Later – the music echoing down stairwells and through chambers and corridors – we stood in front of a great wall-wide map of the world. It looked reasonably accurate and therefore late, though of course in some ways I would be the last to be able to judge. We stood close, both a little breathless after the last dance. We still wore our masks and I still did not know her name.

“Does it all look present and correct to you, sir?” she asked as I gazed up at the configured continents and cities.

“We return to my ignorance,” I confessed. “Geography is not my strongest subject.”

“Or does it then look wrong to you?” she asked, then seemed to drop her voice a little. “Or too limited?”

“Too limited?” I asked.

“It is, after all, just the one world,” she said calmly.

I looked at her, startled. She returned her gaze to the map. I recovered my composure. I laughed, gestured. “Indeed. A starry vault or two would not go amiss.”

She stood still, looked at the map, said no more.

For some time I divided my attention between her and the map while various individuals, couples and groups of people passed to and fro, chattering and laughing. Then, in a lull, I reached out to take her gloved hand. She moved away and swivelled. “Walk with me, would you?” she asked.

“Where to?”

“Must it be to anywhere? Might we not just walk?”

“I think you’ll find that when you stop walking you’ll have arrived somewhere.”

She fixed me with a stare. “I thought geography wasn’t your strong point.”

We collected our cloaks. Outside, in the Piazzetta and then the Piazza, a misty rain was falling, blurring the lines of lights set high on the great square’s walls between the lines of dark windows.

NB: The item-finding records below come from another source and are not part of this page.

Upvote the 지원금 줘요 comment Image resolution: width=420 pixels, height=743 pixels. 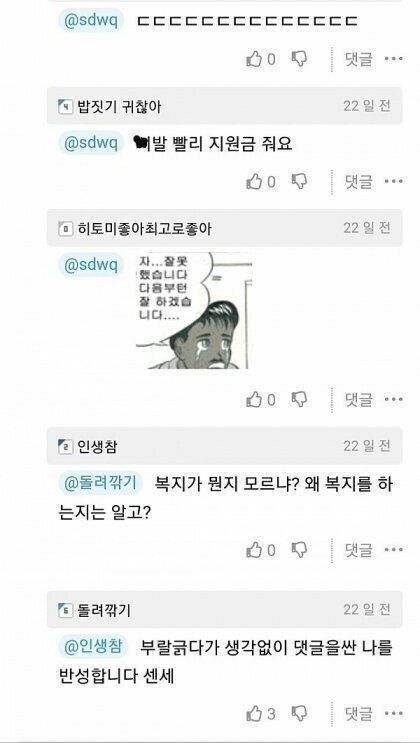tap(254, 181)
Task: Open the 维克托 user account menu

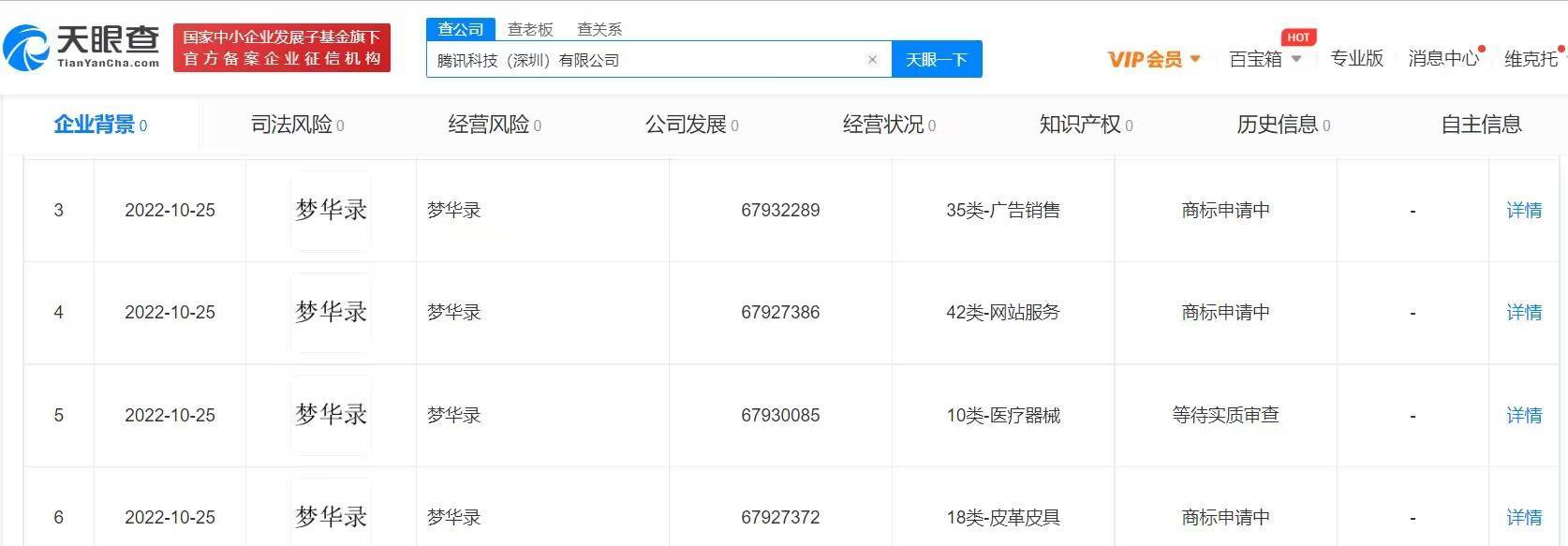Action: (1531, 59)
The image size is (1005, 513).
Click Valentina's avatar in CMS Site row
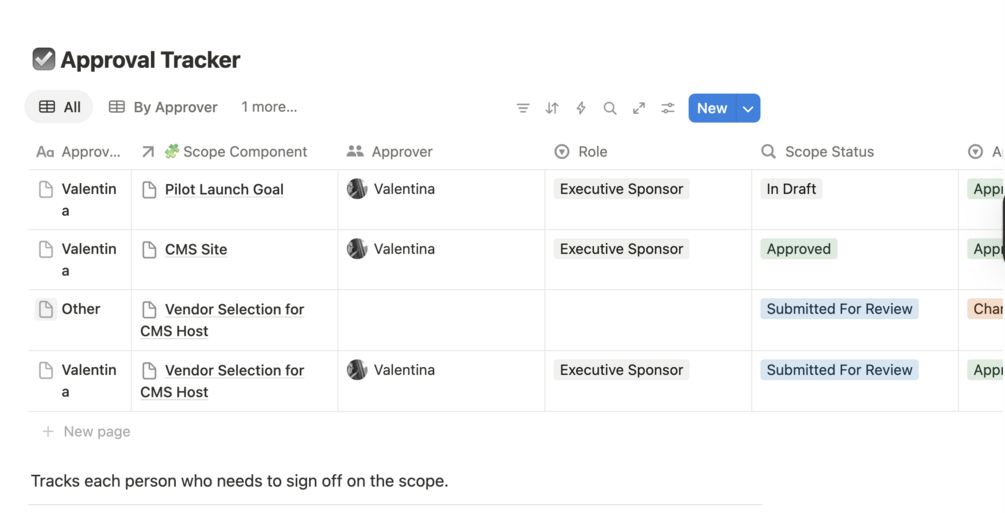357,249
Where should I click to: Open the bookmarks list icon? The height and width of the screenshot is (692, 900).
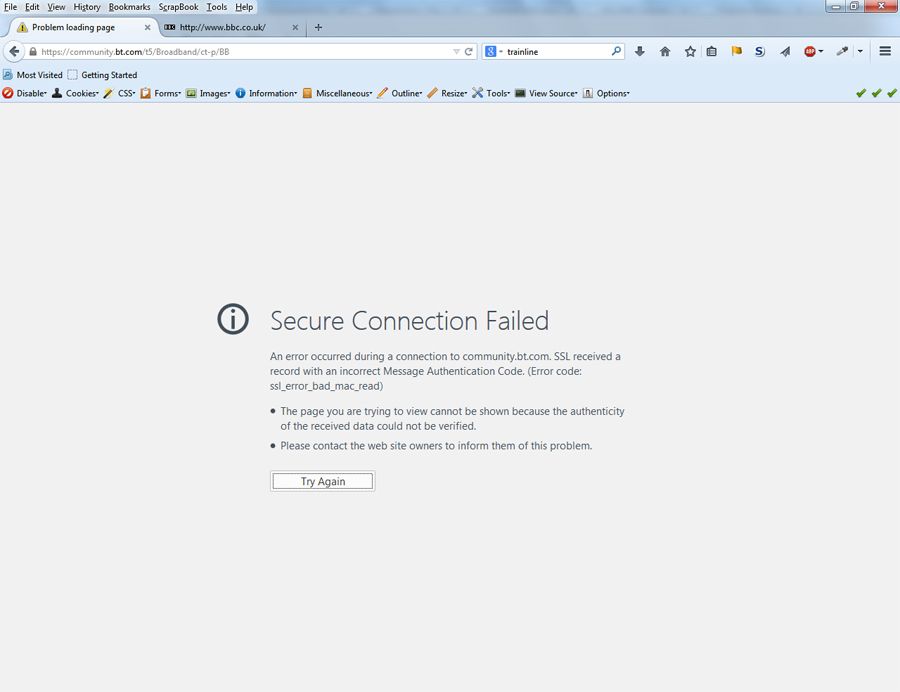[712, 51]
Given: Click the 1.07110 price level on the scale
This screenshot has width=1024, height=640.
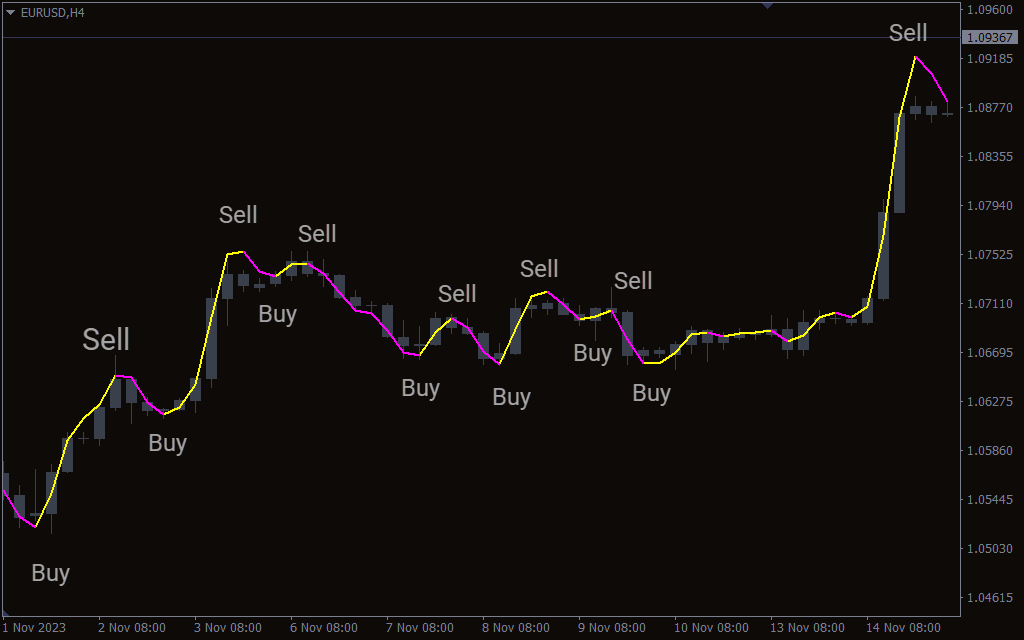Looking at the screenshot, I should point(988,304).
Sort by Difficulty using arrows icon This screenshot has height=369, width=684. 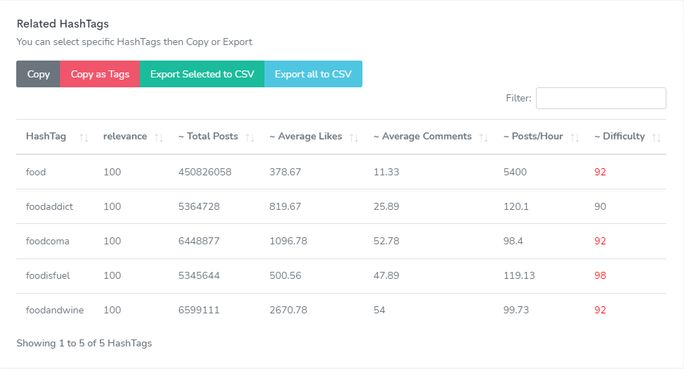pyautogui.click(x=657, y=138)
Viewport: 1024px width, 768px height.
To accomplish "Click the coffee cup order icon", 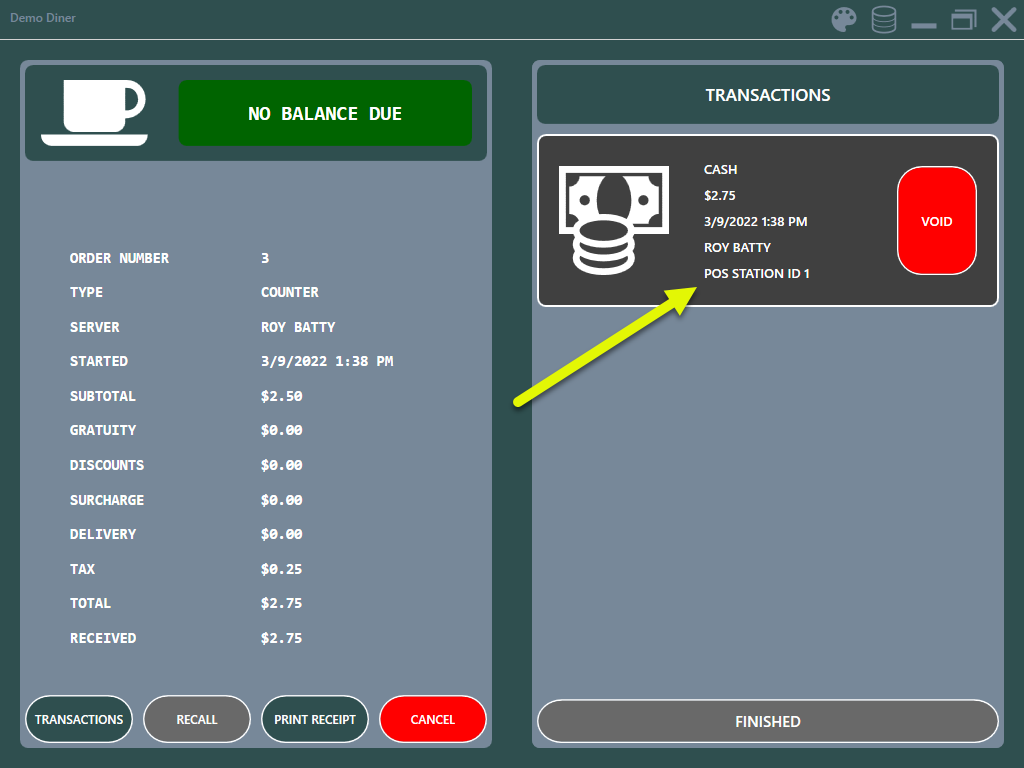I will pos(95,112).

She led me north through a succession of narrow, twisting calles and across small bowed bridges over dark narrow canals, quickly leaving behind the scatter of people in and around San Marco, our steps echoing from overhanging buildings, our shadows – unbearably dramatic in our out-belling cloaks – dancing around us like ghostly partners, sometimes ahead of us, sometimes behind, to one side, or just a pool of darkness at our feet.

She found a tiny bar off an ill-lit calle which would have been too narrow for us to walk down side by side. The establishment was shady, almost empty save for a couple of workmen sitting near the back nursing beers – we were given slightly contemptuous glances – and a diminutive blonde bar girl in jeans and a baggy jumper. My companion ordered a spritz and a bottle of still water. I accepted a spritz as well.